Soprattutto in occidente ci sembra impossibile che la natura abbia il sopravvento sulla nostra volontá, accettare che non la dominiamo e non ne siamo estranei né tanto meno superiori. Per alcuni la pandemia deve essere per forza conseguenza di una altrettanto grande azione voluta, se non nell’origine nella sua gestione da parte di noi umani.
Inoltre, la crisi sanitaria ha costretto moltissime persone a rimanere chiuse in casa per molto tempo, aumentando drasticamente l’uso della rete e dei social, e di conseguenza il consumo dei prodotti che vi circolano.

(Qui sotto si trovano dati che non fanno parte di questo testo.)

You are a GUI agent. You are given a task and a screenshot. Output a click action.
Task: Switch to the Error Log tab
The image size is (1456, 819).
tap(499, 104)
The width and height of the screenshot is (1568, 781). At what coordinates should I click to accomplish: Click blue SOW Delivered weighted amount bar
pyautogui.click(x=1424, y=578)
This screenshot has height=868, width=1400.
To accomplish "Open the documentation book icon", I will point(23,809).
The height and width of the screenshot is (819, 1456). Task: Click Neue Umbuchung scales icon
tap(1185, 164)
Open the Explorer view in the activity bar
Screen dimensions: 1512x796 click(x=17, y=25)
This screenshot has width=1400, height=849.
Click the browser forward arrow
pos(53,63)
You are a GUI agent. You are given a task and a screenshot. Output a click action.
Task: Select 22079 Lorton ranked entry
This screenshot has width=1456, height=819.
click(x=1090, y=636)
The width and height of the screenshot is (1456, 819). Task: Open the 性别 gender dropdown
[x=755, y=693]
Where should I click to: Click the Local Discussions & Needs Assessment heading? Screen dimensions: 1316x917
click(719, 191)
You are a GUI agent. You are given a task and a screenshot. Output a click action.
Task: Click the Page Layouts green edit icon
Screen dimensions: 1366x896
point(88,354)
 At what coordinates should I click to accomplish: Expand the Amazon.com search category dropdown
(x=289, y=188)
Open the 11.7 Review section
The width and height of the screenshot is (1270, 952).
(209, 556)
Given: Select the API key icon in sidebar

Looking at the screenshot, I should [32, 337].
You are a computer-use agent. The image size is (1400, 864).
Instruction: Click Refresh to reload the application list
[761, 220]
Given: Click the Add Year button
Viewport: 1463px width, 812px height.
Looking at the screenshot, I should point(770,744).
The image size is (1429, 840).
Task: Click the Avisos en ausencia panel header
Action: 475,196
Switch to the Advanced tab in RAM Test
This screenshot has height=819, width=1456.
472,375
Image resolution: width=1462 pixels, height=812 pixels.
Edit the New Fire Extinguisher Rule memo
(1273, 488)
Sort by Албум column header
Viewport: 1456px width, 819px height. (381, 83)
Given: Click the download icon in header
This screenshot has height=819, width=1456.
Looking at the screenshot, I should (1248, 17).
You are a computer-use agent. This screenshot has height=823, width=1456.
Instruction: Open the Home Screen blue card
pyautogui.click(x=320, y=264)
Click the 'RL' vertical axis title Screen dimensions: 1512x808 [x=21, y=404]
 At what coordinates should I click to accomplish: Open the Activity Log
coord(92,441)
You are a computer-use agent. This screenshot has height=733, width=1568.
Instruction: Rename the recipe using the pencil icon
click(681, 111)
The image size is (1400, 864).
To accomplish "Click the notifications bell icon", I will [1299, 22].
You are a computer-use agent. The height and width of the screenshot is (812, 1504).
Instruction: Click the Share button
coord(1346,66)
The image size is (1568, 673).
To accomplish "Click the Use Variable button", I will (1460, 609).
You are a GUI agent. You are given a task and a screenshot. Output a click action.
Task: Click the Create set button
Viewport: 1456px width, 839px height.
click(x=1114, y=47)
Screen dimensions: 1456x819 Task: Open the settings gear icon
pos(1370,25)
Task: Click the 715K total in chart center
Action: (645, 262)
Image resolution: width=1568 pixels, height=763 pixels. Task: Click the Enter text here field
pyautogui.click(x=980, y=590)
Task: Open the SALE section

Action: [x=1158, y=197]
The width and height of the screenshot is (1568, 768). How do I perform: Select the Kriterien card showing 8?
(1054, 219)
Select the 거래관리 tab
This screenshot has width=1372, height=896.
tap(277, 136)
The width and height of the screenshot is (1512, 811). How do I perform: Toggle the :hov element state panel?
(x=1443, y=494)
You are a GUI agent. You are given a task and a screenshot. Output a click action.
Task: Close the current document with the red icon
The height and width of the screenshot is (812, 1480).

A causa di quel cortocircuito citato a inizio articolo, per il quale informazioni scientifiche e fantasie circolano con gli stessi formati e gli algoritmi tendono spesso a premiare i secondi, queste teorie e i loro sostenitori hanno sempre una maggiore visibilitá.
Confrontarsi in rete e di persona non sono la stessa cosa
Con la vita sociale ridotta al minimo, non solo quasi tutta l’informazione si muove nella rete, ma é sostanzialmente anche l’unica fonte di confronto che esiste. Il problema é che come abbiamo visto internet non é una immagine esatta del mondo reale, ma la rappresentazione del mondo di ciascun utente secondo i suoi gusti e le sue opinioni.
Le informazioni che si ricevono passano una prima selezione piú o meno volontaria da parte nostra delle voci da ascoltare, e poi una seconda da parte degli algoritmi che anche se decidessimo di uscire dai nostri siti di riferimento, tenderanno comunque a proporci fonti che confermano la nostra opinione.
Questo fenomeno é chiamato “effetto bolla di filtraggio” e al giorno d’oggi quasi tutti ne siamo vittime.
La mancanza di un confronto in ambienti reali e non influenzati da selezione delle fonti, sta compromettendo la nostra capacitá di mettere davvero in discussione la nostra opinione e di cambiare idea, o anche solo la nostra voglia di farlo.
Se prima una persona aveva un’opinione opposta ad un collega su un determinato argomento, vedendosi ogni giorno in ufficio capitava prima o poi di confrontarsi su quel tema, mentre oggi mancando l’occasione di incontro, col collega non si discute piú.
I social network tenderanno a non propormi fonti contrari alla mia opinione, e qualora dovessi imbattermici potrei bloccare il mio collega o non seguire piú i suoi post, non evitare la discussione ma pretendere direttamente che non esista.
Per molti anni si é discusso su internet e i suoi effetti, sostenendo che un’aspetto indiscutibile era la sua capacitá di diffondere informazione e la possibilitá che dava di confrontarci con persone da tutto il mondo.
Al giorno d’oggi invece sembrerebbe che proprio la nostra capacitá di informarci e di discutere rischiano di essere compromesse anche proprio da quel mezzo che pensavamo ci avrebbe aiutato a stimolarle.